New capital instruments on Swiss radar

Listen to this article

00:00
00:00

Switzerland’s big banks are gearing up to issue innovative capital instruments, following the examples set in recent months by Lloyds Banking Group in the UK and Dutch mutual Rabobank.

After encouragement from the Swiss regulator, both UBS and Credit Suisse are examining the feasibility of issuing contingent convertible capital, which acts as debt in good times, but converts into equity when crisis strikes.

The news will come as a surprise to the market, which sees the Swiss duo as among the best capitalised banks in the world.

Credit Suisse boasts a tier one ratio – the standard measure of capital strength – of 16.3 per cent, higher than any leading rival, while UBS ranks second, with a ratio of 15.4 per cent. A figure of 9 to 11 per cent is more standard.

UBS has included among the resolutions for approval at on Wednesday’s annual shareholders’ meeting a request to authorise “a further complement of UBS contingency planning and capital management”.

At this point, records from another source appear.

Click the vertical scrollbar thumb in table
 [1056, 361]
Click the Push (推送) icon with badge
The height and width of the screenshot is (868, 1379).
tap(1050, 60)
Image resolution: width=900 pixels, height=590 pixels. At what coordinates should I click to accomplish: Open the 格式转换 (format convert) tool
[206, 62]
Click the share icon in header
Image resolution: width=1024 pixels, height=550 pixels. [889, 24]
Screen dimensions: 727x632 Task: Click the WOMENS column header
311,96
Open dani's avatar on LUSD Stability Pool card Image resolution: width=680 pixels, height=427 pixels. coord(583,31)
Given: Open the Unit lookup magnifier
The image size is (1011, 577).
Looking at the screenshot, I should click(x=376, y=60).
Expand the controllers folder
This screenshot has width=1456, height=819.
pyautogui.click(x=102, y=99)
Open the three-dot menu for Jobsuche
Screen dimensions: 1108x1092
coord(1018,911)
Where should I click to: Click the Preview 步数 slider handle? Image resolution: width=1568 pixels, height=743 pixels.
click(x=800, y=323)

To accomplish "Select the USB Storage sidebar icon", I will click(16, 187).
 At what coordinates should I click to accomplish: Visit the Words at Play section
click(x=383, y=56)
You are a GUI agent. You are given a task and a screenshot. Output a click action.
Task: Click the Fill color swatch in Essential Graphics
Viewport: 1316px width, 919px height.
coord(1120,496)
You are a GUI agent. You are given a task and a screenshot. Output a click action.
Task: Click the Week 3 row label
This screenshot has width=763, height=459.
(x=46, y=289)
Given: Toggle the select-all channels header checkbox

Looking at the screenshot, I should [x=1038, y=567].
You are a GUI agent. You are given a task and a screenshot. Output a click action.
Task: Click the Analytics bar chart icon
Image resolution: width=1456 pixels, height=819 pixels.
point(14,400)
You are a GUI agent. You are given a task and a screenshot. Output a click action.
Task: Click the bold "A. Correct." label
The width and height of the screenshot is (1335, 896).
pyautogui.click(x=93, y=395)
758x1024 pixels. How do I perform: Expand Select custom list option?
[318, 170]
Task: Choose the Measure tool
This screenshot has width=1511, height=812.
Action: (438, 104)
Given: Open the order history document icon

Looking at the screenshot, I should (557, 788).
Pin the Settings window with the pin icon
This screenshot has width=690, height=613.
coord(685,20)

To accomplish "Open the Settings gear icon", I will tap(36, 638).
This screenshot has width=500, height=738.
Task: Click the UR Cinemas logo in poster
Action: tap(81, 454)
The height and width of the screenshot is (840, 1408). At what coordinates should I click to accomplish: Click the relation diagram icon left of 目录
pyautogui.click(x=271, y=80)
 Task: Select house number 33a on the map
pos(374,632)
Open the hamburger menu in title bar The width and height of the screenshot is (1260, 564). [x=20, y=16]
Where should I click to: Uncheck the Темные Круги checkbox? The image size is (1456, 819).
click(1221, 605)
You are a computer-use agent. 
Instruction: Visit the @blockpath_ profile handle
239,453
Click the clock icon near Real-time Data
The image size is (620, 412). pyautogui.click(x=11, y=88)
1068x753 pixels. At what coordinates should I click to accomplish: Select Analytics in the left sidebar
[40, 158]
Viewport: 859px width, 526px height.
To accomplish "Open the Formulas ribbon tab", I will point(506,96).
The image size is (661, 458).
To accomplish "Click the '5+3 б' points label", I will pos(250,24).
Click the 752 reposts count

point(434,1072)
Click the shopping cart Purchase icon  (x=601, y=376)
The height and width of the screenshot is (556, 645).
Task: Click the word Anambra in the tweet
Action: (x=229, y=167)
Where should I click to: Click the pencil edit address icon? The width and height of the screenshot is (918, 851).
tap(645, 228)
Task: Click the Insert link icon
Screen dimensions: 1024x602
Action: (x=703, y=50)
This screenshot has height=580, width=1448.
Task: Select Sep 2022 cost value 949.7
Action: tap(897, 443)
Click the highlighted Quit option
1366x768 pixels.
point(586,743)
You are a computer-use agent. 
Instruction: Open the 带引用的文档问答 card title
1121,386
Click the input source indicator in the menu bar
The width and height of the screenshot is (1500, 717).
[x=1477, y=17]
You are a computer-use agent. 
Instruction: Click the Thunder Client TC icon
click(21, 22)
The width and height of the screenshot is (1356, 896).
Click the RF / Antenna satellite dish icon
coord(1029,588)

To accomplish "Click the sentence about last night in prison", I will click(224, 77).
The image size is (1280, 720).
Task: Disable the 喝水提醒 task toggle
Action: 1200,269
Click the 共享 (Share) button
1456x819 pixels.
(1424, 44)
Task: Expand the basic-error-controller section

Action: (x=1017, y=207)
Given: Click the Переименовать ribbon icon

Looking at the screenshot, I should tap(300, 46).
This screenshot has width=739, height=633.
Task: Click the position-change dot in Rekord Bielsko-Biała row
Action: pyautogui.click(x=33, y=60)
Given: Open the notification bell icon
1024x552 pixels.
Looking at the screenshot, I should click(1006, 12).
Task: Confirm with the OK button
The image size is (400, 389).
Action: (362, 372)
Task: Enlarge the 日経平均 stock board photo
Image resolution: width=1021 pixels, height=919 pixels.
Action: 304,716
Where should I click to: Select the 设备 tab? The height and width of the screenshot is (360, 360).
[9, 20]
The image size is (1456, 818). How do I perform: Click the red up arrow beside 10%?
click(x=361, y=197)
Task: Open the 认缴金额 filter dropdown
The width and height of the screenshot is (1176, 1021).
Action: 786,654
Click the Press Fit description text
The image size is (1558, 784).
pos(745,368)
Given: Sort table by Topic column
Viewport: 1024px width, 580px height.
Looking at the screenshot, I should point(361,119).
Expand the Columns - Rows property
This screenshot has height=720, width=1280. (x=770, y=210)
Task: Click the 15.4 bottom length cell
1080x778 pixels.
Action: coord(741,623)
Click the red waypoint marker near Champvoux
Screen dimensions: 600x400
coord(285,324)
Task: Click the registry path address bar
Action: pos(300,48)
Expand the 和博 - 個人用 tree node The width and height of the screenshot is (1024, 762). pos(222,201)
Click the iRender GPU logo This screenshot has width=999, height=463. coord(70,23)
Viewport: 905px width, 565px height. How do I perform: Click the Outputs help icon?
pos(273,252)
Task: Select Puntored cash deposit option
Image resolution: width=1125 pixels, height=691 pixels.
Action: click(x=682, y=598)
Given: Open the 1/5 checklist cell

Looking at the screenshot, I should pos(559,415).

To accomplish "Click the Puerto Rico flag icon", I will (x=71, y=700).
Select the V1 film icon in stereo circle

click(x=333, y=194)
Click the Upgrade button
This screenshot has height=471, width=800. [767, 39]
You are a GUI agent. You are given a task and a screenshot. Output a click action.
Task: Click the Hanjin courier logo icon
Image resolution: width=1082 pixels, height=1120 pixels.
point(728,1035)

Although a bank official said UBS had “no concrete plans” to raise such capital currently, senior executives have indicated the “contingency planning” is set to take the form of a contingent convertible, or CoCo, along the lines of the Rabobank model.

Bank analysts believe UBS could proceed with a deal in the autumn to replace a $1.5bn hybrid bond that is set to mature.

Credit Suisse executives say the bank has no immediate plans to launch a contingent capital instrument either, but admit the structure is on its radar.

Lloyds, which launched the first CoCos late last year, restructured about £10bn ($15.4bn) of its debt, exchanging it for contingent instruments that would convert automatically into equity in the event that its capital ratios fall sharply.

CoCos were designed in collaboration with UK regulators, which are keen on the concept. Rabobank followed suit with a new issue last month.

CoCos were invented amid a drive by international regulators to strengthen banks’ capital structures after the financial crisis.

Under the auspices of the Basel Committee on Banking Supervision, regulators are to toughen the definition of core tier one capital.

Contingent convertibles, although not eligible as core tier one capital in normal times, do count in a stress scenario, under the assumption that they would convert into equity.